# REQUIRED ACTION:
Set down all the lines below, each one exactly as shown.

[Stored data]
[Start of Attachment]
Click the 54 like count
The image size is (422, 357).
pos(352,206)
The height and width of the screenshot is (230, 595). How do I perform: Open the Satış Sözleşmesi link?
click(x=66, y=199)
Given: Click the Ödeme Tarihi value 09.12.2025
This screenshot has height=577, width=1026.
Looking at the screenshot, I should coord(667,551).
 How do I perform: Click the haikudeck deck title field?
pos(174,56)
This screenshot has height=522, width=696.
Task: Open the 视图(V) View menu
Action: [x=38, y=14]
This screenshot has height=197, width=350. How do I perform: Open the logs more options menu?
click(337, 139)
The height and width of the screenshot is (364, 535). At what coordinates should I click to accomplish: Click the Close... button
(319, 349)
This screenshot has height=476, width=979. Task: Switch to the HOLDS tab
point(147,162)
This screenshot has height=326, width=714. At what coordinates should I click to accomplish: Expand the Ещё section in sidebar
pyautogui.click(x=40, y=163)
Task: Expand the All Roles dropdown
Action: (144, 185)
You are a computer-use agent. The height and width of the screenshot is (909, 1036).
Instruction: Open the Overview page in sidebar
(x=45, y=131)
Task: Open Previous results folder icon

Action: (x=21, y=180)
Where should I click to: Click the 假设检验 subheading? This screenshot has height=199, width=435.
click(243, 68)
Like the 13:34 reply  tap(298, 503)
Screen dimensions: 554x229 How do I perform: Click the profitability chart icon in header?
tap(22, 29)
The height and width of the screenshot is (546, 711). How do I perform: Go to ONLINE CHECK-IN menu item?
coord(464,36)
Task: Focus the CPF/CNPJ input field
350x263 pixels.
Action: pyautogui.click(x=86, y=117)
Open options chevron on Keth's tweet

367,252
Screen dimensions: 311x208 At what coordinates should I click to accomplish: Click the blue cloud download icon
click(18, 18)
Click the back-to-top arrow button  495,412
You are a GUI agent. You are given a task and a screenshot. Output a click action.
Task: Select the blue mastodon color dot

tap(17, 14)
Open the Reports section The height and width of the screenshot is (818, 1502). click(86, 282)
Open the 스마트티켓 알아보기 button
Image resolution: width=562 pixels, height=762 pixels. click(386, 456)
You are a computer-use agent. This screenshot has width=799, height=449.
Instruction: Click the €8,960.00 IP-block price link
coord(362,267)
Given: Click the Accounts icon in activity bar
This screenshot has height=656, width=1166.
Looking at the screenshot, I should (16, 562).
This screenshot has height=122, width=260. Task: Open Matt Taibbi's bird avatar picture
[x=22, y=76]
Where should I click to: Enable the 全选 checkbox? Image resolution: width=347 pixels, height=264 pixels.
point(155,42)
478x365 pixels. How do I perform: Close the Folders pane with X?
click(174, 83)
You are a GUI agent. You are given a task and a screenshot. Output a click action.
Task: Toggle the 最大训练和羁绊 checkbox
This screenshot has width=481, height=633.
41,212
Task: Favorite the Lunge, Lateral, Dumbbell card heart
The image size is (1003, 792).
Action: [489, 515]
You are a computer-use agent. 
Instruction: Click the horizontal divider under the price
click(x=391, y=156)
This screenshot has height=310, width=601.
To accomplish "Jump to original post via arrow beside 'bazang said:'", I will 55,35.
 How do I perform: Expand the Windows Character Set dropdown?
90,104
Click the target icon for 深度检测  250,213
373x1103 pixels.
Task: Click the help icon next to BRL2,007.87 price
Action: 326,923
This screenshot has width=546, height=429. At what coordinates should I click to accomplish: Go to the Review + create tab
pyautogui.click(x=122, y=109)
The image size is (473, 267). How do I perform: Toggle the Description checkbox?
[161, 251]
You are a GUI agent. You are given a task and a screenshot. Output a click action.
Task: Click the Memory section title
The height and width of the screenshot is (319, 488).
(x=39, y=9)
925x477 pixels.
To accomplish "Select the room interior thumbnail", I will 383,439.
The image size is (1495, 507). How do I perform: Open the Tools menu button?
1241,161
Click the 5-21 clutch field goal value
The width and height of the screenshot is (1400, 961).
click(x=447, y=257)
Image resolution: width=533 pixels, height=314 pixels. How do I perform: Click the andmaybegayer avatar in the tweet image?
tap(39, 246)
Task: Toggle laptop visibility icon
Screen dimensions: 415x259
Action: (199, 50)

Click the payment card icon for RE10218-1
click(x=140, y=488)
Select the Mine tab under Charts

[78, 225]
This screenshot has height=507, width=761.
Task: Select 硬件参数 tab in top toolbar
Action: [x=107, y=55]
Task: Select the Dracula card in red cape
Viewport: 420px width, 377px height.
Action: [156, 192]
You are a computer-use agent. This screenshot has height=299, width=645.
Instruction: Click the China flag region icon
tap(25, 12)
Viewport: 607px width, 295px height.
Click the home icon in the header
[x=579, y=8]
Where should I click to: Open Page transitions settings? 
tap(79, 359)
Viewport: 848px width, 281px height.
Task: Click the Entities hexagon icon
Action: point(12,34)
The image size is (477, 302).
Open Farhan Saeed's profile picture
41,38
[End of Attachment]
# FINAL ANSWER:
Click the 54 like count
The image size is (422, 357).
pos(352,206)
The height and width of the screenshot is (230, 595). How do I perform: Open the Satış Sözleşmesi link?
click(x=66, y=199)
Given: Click the Ödeme Tarihi value 09.12.2025
This screenshot has height=577, width=1026.
Looking at the screenshot, I should coord(667,551).
 How do I perform: Click the haikudeck deck title field?
pos(174,56)
This screenshot has height=522, width=696.
Task: Open the 视图(V) View menu
Action: [x=38, y=14]
This screenshot has height=197, width=350. How do I perform: Open the logs more options menu?
click(337, 139)
The height and width of the screenshot is (364, 535). At what coordinates should I click to accomplish: Click the Close... button
(319, 349)
This screenshot has height=476, width=979. Task: Switch to the HOLDS tab
point(147,162)
This screenshot has height=326, width=714. At what coordinates should I click to accomplish: Expand the Ещё section in sidebar
pyautogui.click(x=40, y=163)
Task: Expand the All Roles dropdown
Action: (144, 185)
You are a computer-use agent. The height and width of the screenshot is (909, 1036).
Instruction: Open the Overview page in sidebar
(x=45, y=131)
Task: Open Previous results folder icon

Action: (x=21, y=180)
Where should I click to: Click the 假设检验 subheading? This screenshot has height=199, width=435.
click(243, 68)
Like the 13:34 reply  tap(298, 503)
Screen dimensions: 554x229 How do I perform: Click the profitability chart icon in header?
tap(22, 29)
The height and width of the screenshot is (546, 711). How do I perform: Go to ONLINE CHECK-IN menu item?
coord(464,36)
Task: Focus the CPF/CNPJ input field
350x263 pixels.
Action: pyautogui.click(x=86, y=117)
Open options chevron on Keth's tweet

367,252
Screen dimensions: 311x208 At what coordinates should I click to accomplish: Click the blue cloud download icon
click(18, 18)
Click the back-to-top arrow button  495,412
You are a GUI agent. You are given a task and a screenshot. Output a click action.
Task: Select the blue mastodon color dot

tap(17, 14)
Open the Reports section The height and width of the screenshot is (818, 1502). click(86, 282)
Open the 스마트티켓 알아보기 button
Image resolution: width=562 pixels, height=762 pixels. click(386, 456)
You are a computer-use agent. This screenshot has width=799, height=449.
Instruction: Click the €8,960.00 IP-block price link
coord(362,267)
Given: Click the Accounts icon in activity bar
This screenshot has height=656, width=1166.
Looking at the screenshot, I should (16, 562).
This screenshot has height=122, width=260. Task: Open Matt Taibbi's bird avatar picture
[x=22, y=76]
Where should I click to: Enable the 全选 checkbox? Image resolution: width=347 pixels, height=264 pixels.
point(155,42)
478x365 pixels. How do I perform: Close the Folders pane with X?
click(174, 83)
You are a GUI agent. You are given a task and a screenshot. Output a click action.
Task: Toggle the 最大训练和羁绊 checkbox
This screenshot has width=481, height=633.
41,212
Task: Favorite the Lunge, Lateral, Dumbbell card heart
The image size is (1003, 792).
Action: [489, 515]
You are a computer-use agent. 
Instruction: Click the horizontal divider under the price
click(x=391, y=156)
This screenshot has height=310, width=601.
To accomplish "Jump to original post via arrow beside 'bazang said:'", I will 55,35.
 How do I perform: Expand the Windows Character Set dropdown?
90,104
Click the target icon for 深度检测  250,213
373x1103 pixels.
Task: Click the help icon next to BRL2,007.87 price
Action: 326,923
This screenshot has width=546, height=429. At what coordinates should I click to accomplish: Go to the Review + create tab
pyautogui.click(x=122, y=109)
The image size is (473, 267). How do I perform: Toggle the Description checkbox?
[161, 251]
You are a GUI agent. You are given a task and a screenshot. Output a click action.
Task: Click the Memory section title
The height and width of the screenshot is (319, 488).
(x=39, y=9)
925x477 pixels.
To accomplish "Select the room interior thumbnail", I will 383,439.
The image size is (1495, 507). How do I perform: Open the Tools menu button?
1241,161
Click the 5-21 clutch field goal value
The width and height of the screenshot is (1400, 961).
click(x=447, y=257)
Image resolution: width=533 pixels, height=314 pixels. How do I perform: Click the andmaybegayer avatar in the tweet image?
tap(39, 246)
Task: Toggle laptop visibility icon
Screen dimensions: 415x259
Action: (199, 50)

Click the payment card icon for RE10218-1
click(x=140, y=488)
Select the Mine tab under Charts

[78, 225]
This screenshot has height=507, width=761.
Task: Select 硬件参数 tab in top toolbar
Action: [x=107, y=55]
Task: Select the Dracula card in red cape
Viewport: 420px width, 377px height.
Action: [156, 192]
You are a computer-use agent. This screenshot has height=299, width=645.
Instruction: Click the China flag region icon
tap(25, 12)
Viewport: 607px width, 295px height.
Click the home icon in the header
[x=579, y=8]
Where should I click to: Open Page transitions settings? 
tap(79, 359)
Viewport: 848px width, 281px height.
Task: Click the Entities hexagon icon
Action: point(12,34)
The image size is (477, 302).
Open Farhan Saeed's profile picture
41,38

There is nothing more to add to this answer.